Finally getting on with another #20BooksOfSummer book after a diversion into the Kindle (and although I’ve got another on the go now, then we’re all about Iris Murdoch and Henry II for a bit). I do feel bad that I’ve only got to Book 6 so far but then it’s not a challenge you’re ever made to feel bad about, so I need to stop that!

I also report on a DNF that I really didn’t take to – I was reading it for NetGalley and I’ll paste here the notes I put there. I did skim the whole thing but didn’t take in every word, so I’m not counting it as a book properly read!

Robert MacFarlane – “The Old Ways: A Journey on Foot”

(21 August 2017, Oxfam)

Apparently third in his trilogy, but the one I’d heard of, spotted in Oxfam Books. I was a bit worried about this as a few of my readers had said it had fallen a bit flat for them, however I’m happy to report that I loved it!

There were a few icky bits, with dead birds and a VERY odd sculptor, but nothing I couldn’t cope with. There was also a funny supernaturally bit near the start but by the time I got to another nearer the end, I’d realised there isn’t a lot of Woo to this writer, and when the old ways and their old walkers are concerned, sometimes slightly uncanny things happen.

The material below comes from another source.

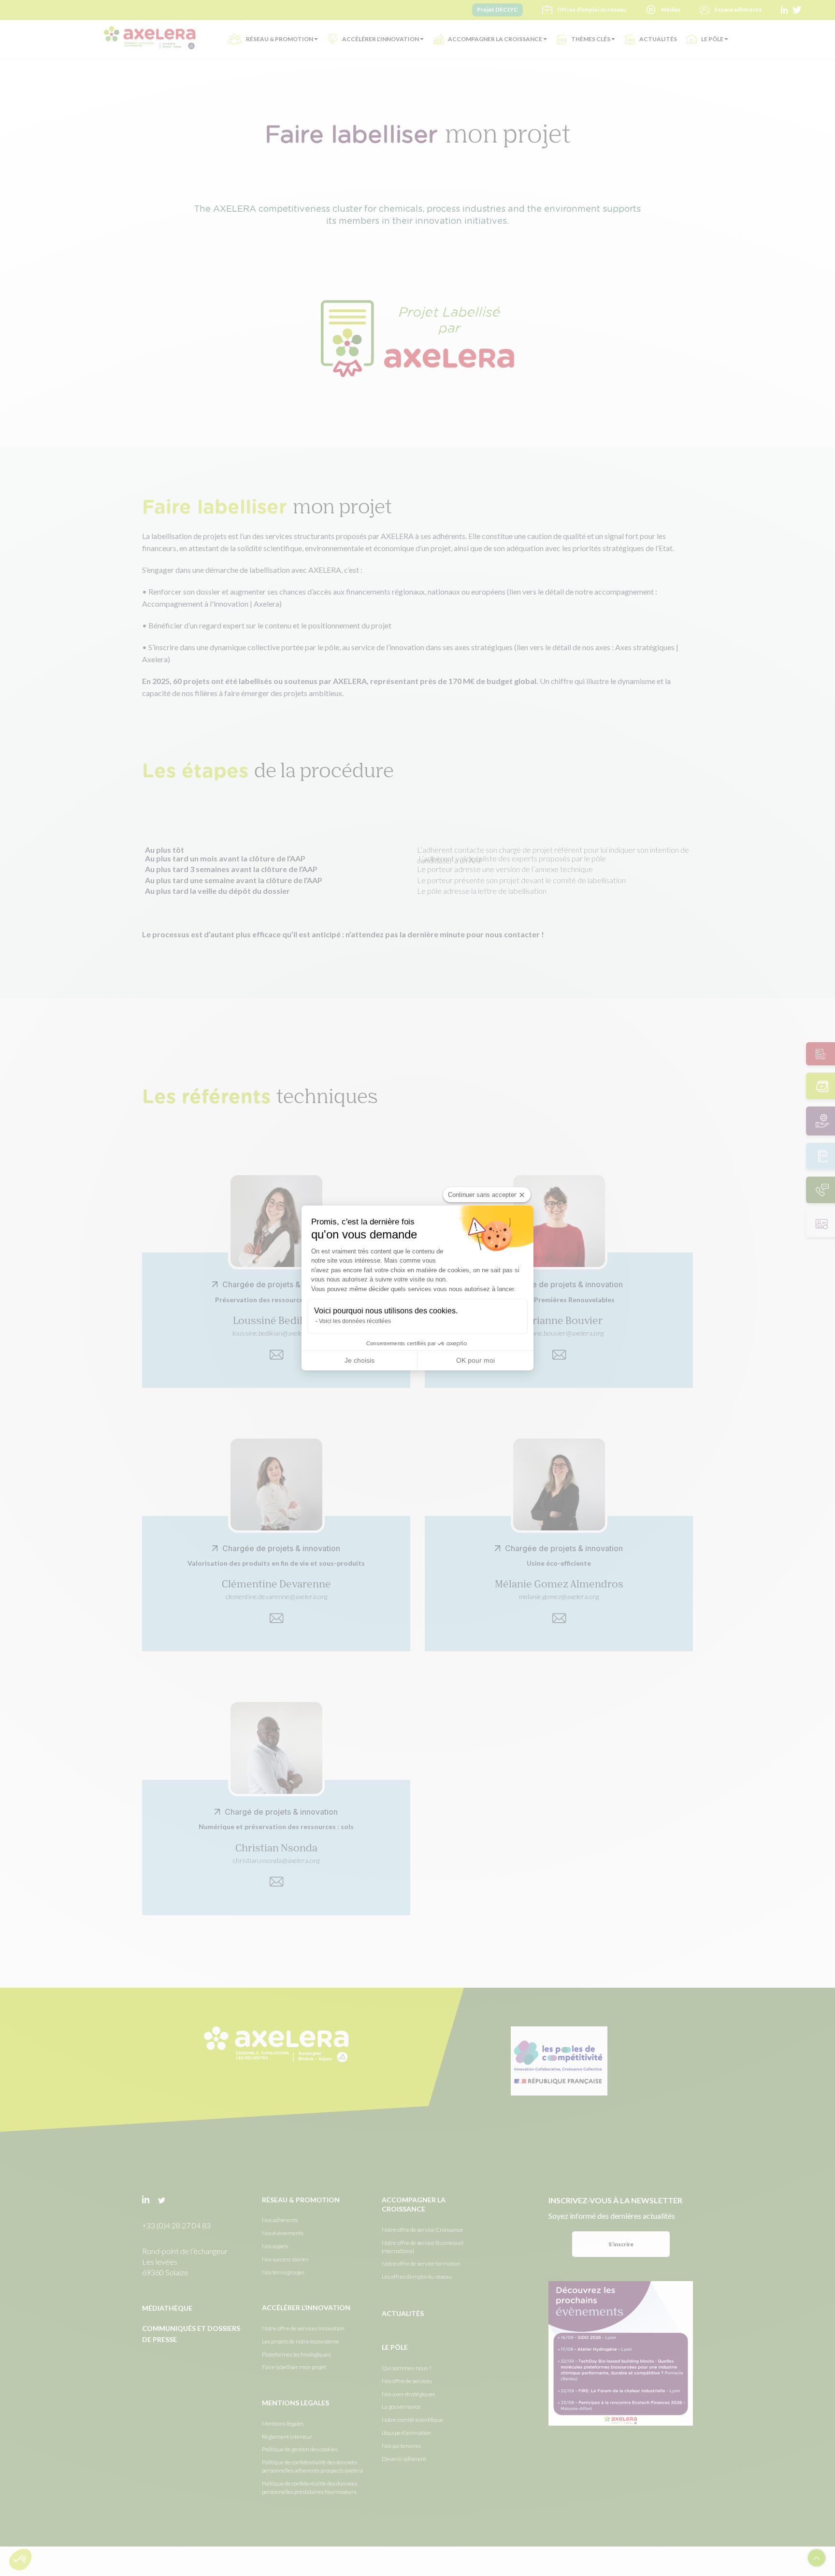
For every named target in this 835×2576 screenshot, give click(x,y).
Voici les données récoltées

MacFarlane weaves in the lives and works of other writers, especially Edward Thomas, whose home locations he visits and whose life he tells, but also people like Adam Nicolson (hooray!) whose Shiant Isles he memorably visits. The old ways turn out not to just be holloways and sunken tracks, ridge ways and drovers’ paths, but also sea paths and shifting estuarine mud projects. I loved learning about how paths develop and remain (that requires common care and common practice) and learning about how “desire paths” can supersede and impose themselves on official routes. The book wears its learning lightly, though, and I think you still get a sense of the human behind it – especially when he describes a walk made to his grandfather’s funeral, which I found very moving.

Although he experiences danger, particularly in the muddy Broomway, most of the book is about walks with friends, describing the natural world and particularly birds, and encountering various characters along the way, again, also covering an idea of who has walked in the British countryside and when. I enjoyed the parts in Britain most, but the travels abroad, especially his encounter with vultures in Spain, were interesting, too. He has lots to say about pilgrimage and talks of pilgrims.

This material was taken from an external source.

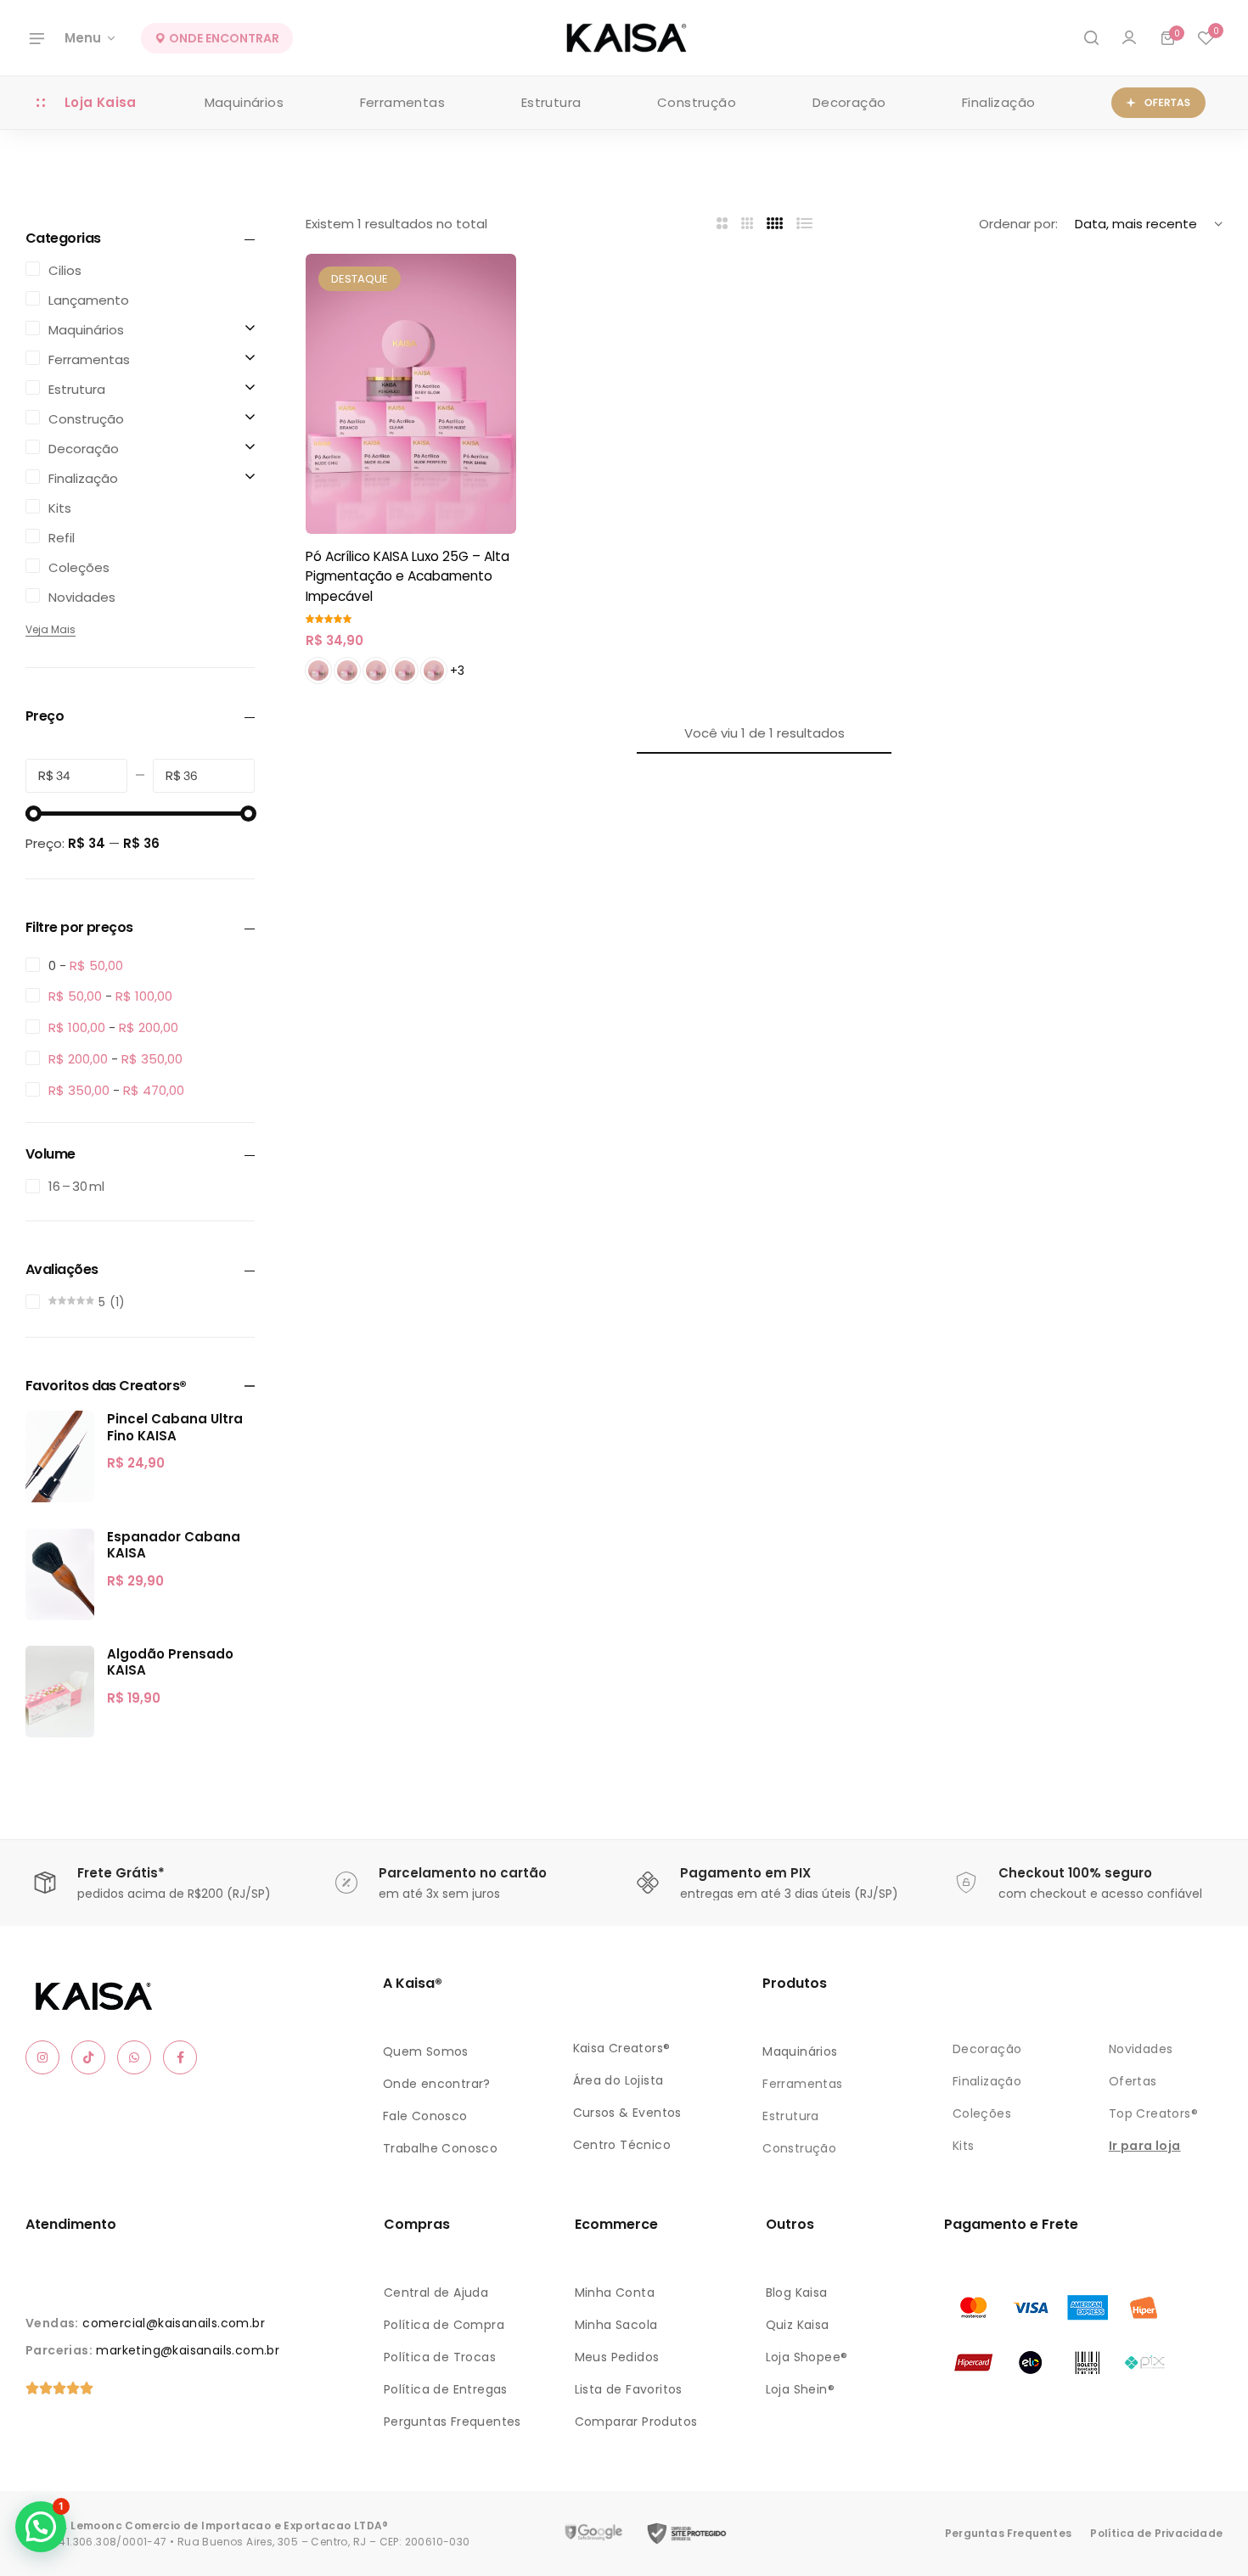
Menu (83, 38)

I did like a quotation I pulled from his wet walk of the Broomway, when he’s worrying about the tide rushing in:

For some reason, I couldn’t overcome my sense of tides as volatile rather than fixed, capricious rather than regulated. What if the tides disobeyed the moon, on this day of all days? (p.68)

Who hasn’t felt that, when crossing a causeway or descending to a beach?

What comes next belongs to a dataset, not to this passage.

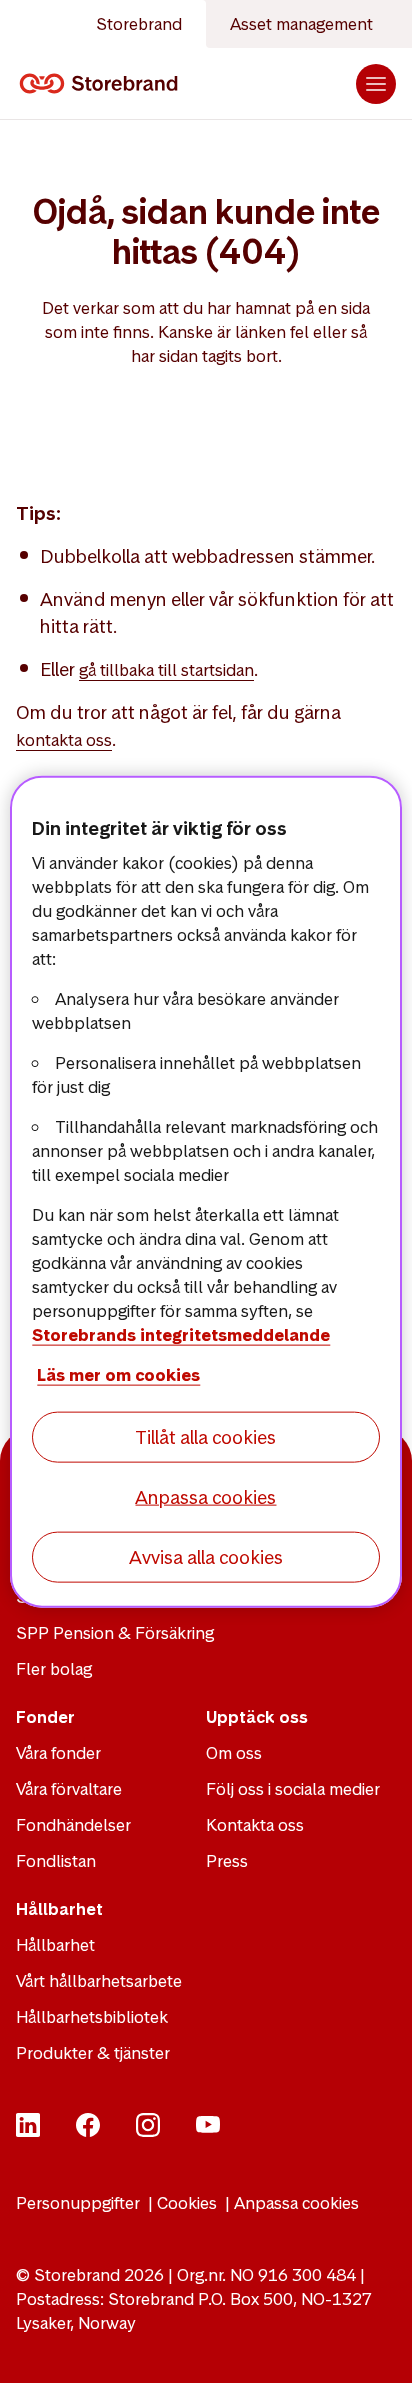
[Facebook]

The index, in categories, is a bit odd, but he thanks the indexer by name, which is lovely. So all in all a great book that I’m glad I read.

This was Book 6 in my 20BooksOfSummer project.

Helen Cullen – “The Lost Letters of William Woolf”

(from NetGalley, May 2018 – skimmed after about 25%)

I was intrigued by the synopsis and, like other reviewers, was interested in the idea of the Department of Lost Letters and all the different parcels that had gone astray and had to be reunited with their owners or addressees. The parts of the book which covered this were great, however I was not expecting the actual main theme of the book, picking over a marriage gone sour, and I found this quite depressing and not something I would look forward to reading about. And then it was very much “tell” and not “show” so not really interesting as such. I ended up skimming it, so I can’t review it on my book blog, but got a good general idea of it. What a shame as it could have been so good. There’s no mention of the marriage in the synopsis so maybe the publisher was aware it wasn’t this aspect that would sell the book. The very ending, the epilogue, was so pat and tidy as to grate, an assumption made that if something is settled upon as an ending, so it will happen. I’m sure lots of people will like this, but not for me, sorry.


How are your reading projects going?